WHAT YOU ARE ASKED TO DO:
Reproduce the entries shown below only from the line with "Where should I click to: Choose" down to the line with "This screenshot has width=672, height=626.", keeping both end lines and copying each one exactly.

(SUPPLIED DATA begins)

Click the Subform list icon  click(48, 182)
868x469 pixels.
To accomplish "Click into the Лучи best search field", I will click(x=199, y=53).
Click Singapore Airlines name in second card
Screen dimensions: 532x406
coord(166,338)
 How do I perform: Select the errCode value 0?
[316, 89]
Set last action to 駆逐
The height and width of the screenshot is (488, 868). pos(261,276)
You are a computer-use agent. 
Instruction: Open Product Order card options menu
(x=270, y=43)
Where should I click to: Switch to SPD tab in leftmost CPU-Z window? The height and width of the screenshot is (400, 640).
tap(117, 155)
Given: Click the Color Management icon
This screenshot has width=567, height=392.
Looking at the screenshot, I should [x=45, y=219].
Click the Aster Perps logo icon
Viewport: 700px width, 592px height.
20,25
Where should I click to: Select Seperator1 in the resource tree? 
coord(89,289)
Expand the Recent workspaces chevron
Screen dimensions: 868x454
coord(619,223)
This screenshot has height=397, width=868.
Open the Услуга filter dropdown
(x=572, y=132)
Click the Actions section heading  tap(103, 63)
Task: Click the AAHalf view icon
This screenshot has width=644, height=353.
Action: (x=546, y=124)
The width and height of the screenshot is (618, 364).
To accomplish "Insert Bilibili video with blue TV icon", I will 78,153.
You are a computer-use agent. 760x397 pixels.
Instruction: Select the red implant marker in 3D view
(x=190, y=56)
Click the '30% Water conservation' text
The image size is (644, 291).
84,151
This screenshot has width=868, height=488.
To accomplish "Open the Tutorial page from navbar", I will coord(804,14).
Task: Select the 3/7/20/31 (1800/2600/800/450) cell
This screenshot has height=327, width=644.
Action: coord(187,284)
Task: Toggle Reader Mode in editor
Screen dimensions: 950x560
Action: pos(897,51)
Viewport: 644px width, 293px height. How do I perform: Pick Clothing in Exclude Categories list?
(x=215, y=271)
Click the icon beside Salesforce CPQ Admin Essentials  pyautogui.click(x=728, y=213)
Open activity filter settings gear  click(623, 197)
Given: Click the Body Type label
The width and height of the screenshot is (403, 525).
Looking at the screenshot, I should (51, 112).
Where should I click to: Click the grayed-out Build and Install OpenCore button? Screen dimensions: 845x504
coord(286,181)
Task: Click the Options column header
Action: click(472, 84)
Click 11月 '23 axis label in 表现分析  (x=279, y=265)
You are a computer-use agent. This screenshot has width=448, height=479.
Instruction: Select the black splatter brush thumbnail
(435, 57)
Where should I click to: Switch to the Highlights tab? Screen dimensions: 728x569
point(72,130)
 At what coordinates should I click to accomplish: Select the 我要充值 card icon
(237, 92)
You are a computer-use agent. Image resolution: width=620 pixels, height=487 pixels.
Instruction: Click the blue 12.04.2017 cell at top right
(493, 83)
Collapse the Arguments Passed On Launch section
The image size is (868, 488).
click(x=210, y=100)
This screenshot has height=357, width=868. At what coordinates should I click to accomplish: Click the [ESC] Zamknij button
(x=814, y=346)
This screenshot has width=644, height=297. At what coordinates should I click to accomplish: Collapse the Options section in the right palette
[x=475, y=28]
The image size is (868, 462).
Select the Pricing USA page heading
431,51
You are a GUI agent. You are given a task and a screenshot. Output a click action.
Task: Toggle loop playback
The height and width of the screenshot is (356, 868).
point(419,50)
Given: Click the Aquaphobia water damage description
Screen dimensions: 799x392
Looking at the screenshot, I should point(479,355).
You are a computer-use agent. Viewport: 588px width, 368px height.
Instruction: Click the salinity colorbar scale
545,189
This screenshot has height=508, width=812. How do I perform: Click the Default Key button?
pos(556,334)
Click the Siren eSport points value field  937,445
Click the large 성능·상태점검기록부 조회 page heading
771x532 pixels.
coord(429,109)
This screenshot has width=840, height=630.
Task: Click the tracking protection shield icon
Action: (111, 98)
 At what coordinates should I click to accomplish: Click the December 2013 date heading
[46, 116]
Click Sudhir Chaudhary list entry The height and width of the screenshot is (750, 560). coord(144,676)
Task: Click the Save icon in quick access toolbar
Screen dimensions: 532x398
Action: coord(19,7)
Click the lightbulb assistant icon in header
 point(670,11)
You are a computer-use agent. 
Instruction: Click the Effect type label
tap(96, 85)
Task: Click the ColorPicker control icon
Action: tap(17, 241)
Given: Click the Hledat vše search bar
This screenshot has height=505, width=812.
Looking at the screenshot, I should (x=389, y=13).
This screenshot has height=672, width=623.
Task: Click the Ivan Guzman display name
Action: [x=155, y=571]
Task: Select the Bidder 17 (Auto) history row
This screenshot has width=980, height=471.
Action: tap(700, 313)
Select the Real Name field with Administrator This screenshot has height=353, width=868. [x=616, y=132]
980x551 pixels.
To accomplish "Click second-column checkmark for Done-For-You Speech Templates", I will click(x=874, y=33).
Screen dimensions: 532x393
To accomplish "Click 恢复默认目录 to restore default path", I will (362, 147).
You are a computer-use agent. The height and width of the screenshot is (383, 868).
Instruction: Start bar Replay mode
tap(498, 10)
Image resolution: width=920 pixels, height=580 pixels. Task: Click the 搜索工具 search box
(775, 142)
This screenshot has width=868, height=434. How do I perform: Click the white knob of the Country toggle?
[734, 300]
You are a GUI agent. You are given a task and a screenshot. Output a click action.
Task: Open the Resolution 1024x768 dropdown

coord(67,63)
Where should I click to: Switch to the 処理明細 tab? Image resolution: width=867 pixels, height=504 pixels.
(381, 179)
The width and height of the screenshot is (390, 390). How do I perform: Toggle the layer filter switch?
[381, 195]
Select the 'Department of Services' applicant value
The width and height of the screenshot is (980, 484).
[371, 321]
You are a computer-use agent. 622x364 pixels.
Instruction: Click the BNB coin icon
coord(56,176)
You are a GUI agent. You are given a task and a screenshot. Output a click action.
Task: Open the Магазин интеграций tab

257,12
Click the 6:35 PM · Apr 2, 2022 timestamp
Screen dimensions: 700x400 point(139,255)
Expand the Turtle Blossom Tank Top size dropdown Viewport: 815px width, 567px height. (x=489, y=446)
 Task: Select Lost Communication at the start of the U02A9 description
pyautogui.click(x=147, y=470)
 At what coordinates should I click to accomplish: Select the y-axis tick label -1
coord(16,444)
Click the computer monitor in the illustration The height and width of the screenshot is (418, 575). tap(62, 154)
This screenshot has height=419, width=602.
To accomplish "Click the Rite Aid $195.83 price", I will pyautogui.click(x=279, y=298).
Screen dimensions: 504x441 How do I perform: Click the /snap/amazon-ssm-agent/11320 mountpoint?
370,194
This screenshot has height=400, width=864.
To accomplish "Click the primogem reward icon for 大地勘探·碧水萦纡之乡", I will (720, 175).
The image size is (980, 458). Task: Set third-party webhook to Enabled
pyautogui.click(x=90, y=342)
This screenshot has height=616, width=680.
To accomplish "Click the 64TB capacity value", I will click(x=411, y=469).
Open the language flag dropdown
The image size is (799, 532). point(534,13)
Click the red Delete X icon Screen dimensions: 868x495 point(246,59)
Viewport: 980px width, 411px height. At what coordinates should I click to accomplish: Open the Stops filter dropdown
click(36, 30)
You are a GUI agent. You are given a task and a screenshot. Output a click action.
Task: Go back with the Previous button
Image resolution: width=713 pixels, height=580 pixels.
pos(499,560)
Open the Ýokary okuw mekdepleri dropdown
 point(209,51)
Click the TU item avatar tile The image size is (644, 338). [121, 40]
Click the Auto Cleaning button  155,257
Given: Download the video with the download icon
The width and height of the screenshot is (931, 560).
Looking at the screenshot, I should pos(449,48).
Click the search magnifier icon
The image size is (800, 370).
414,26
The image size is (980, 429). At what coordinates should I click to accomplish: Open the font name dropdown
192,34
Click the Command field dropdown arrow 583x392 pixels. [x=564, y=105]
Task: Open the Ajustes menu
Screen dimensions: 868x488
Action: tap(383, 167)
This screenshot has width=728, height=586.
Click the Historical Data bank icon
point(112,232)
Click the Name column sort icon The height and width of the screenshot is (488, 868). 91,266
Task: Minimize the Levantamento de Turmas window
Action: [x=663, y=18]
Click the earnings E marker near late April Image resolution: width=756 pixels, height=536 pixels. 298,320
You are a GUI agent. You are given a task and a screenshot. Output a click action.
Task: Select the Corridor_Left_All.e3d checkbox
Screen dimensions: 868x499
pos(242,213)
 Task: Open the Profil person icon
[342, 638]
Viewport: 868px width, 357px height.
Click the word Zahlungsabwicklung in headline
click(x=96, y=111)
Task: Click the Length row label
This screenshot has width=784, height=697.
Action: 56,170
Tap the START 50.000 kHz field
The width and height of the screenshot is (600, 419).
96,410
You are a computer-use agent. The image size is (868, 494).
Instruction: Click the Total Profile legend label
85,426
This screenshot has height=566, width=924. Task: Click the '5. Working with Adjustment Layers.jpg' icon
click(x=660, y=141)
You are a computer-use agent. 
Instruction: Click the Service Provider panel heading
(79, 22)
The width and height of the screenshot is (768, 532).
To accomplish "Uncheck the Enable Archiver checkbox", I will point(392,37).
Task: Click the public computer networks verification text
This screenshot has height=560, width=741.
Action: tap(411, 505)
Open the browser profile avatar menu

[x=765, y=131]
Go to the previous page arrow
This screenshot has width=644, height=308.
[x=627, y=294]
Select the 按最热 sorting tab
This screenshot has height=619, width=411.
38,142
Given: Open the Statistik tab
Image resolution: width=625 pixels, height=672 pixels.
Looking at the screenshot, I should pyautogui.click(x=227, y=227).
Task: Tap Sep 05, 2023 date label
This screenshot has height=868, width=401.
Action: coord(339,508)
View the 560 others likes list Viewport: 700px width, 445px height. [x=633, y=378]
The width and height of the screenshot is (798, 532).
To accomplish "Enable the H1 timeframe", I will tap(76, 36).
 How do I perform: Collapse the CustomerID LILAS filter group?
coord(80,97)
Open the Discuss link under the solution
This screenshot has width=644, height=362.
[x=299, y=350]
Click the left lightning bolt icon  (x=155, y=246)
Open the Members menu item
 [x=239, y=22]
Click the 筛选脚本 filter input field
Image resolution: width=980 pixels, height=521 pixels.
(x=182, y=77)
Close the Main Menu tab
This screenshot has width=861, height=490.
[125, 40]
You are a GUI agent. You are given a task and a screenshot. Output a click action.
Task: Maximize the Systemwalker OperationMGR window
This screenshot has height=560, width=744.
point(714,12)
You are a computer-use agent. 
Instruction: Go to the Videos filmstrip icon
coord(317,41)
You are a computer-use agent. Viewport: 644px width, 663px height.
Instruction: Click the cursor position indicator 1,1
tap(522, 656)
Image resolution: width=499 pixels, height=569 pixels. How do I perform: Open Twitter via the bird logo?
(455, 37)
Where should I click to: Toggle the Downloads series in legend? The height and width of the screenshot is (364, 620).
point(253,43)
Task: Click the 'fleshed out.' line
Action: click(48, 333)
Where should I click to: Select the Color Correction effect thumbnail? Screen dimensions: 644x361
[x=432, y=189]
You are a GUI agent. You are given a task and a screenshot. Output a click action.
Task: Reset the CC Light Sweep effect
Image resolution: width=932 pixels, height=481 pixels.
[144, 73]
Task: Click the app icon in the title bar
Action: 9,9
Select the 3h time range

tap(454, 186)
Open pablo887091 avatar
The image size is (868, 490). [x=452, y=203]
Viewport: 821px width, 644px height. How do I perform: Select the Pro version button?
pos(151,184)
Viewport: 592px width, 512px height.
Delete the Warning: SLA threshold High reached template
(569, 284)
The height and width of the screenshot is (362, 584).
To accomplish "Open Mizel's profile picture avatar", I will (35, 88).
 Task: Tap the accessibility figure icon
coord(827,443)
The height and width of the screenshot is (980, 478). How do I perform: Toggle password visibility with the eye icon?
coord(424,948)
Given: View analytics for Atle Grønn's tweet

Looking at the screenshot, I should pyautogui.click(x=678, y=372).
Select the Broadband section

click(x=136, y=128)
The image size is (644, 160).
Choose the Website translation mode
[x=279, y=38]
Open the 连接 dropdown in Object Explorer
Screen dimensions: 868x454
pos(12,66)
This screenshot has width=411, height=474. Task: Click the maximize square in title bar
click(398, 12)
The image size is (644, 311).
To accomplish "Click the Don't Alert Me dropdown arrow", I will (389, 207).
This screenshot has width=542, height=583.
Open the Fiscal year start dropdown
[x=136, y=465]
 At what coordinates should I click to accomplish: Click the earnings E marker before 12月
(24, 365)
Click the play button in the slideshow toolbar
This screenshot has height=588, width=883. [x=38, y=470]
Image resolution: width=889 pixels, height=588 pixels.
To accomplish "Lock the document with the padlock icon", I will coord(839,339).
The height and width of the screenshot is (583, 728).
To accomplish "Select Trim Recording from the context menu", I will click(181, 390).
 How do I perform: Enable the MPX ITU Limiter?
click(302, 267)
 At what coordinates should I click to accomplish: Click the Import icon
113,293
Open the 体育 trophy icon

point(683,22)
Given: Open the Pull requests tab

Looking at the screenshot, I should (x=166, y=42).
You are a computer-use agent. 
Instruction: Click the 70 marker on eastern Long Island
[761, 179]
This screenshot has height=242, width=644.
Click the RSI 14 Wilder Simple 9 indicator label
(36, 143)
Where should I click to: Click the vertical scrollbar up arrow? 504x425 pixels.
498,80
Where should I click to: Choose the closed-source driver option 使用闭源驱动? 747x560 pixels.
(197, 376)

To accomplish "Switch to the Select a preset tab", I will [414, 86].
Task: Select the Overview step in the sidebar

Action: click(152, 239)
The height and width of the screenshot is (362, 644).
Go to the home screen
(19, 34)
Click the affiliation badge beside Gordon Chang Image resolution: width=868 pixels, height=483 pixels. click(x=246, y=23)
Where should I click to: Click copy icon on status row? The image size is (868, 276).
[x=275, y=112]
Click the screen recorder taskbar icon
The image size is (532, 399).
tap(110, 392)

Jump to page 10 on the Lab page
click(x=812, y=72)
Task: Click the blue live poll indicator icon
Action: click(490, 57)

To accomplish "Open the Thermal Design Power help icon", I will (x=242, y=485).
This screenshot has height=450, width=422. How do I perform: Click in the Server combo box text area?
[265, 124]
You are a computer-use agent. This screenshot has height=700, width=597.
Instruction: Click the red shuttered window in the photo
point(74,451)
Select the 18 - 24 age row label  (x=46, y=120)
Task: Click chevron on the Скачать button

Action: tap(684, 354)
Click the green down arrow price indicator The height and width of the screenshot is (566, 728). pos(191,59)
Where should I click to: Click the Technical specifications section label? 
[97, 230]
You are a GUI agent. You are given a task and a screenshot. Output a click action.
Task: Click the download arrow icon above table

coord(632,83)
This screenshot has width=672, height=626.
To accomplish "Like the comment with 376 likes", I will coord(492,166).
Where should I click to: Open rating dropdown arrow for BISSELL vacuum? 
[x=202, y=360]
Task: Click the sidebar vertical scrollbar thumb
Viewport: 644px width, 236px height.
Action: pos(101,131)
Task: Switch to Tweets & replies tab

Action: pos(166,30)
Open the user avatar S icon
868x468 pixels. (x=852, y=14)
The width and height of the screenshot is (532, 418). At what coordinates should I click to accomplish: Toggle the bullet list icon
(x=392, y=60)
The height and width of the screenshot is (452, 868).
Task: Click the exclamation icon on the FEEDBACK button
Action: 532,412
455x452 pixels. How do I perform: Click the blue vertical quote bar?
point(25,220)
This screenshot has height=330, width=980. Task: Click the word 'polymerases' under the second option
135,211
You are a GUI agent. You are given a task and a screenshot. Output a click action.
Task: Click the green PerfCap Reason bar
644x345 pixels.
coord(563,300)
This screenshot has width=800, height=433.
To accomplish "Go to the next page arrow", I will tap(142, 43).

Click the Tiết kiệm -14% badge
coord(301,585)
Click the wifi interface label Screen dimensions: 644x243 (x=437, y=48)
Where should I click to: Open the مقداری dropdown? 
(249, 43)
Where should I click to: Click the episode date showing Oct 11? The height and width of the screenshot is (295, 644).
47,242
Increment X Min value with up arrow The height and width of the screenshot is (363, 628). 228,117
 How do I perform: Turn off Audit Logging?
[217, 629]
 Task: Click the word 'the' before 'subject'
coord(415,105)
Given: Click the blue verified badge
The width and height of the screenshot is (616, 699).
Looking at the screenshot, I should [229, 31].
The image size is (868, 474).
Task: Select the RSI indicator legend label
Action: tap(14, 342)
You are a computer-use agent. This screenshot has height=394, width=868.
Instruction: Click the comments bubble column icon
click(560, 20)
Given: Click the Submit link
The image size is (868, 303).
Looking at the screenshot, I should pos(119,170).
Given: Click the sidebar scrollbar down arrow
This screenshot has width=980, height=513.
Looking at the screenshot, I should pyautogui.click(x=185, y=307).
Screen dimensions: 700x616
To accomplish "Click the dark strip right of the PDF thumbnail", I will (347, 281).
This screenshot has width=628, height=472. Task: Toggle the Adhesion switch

(SUPPLIED DATA ends)

TASK ANSWER:
Where should I click to: Choose the closed-source driver option 使用闭源驱动? 747x560 pixels.
(197, 376)

To accomplish "Switch to the Select a preset tab", I will [414, 86].
Task: Select the Overview step in the sidebar

Action: click(152, 239)
The height and width of the screenshot is (362, 644).
Go to the home screen
(19, 34)
Click the affiliation badge beside Gordon Chang Image resolution: width=868 pixels, height=483 pixels. click(x=246, y=23)
Where should I click to: Click copy icon on status row? The image size is (868, 276).
[x=275, y=112]
Click the screen recorder taskbar icon
The image size is (532, 399).
tap(110, 392)

Jump to page 10 on the Lab page
click(x=812, y=72)
Task: Click the blue live poll indicator icon
Action: click(490, 57)

To accomplish "Open the Thermal Design Power help icon", I will (x=242, y=485).
This screenshot has height=450, width=422. How do I perform: Click in the Server combo box text area?
[265, 124]
You are a computer-use agent. This screenshot has height=700, width=597.
Instruction: Click the red shuttered window in the photo
point(74,451)
Select the 18 - 24 age row label  (x=46, y=120)
Task: Click chevron on the Скачать button

Action: tap(684, 354)
Click the green down arrow price indicator The height and width of the screenshot is (566, 728). pos(191,59)
Where should I click to: Click the Technical specifications section label? 
[97, 230]
You are a GUI agent. You are given a task and a screenshot. Output a click action.
Task: Click the download arrow icon above table

coord(632,83)
This screenshot has width=672, height=626.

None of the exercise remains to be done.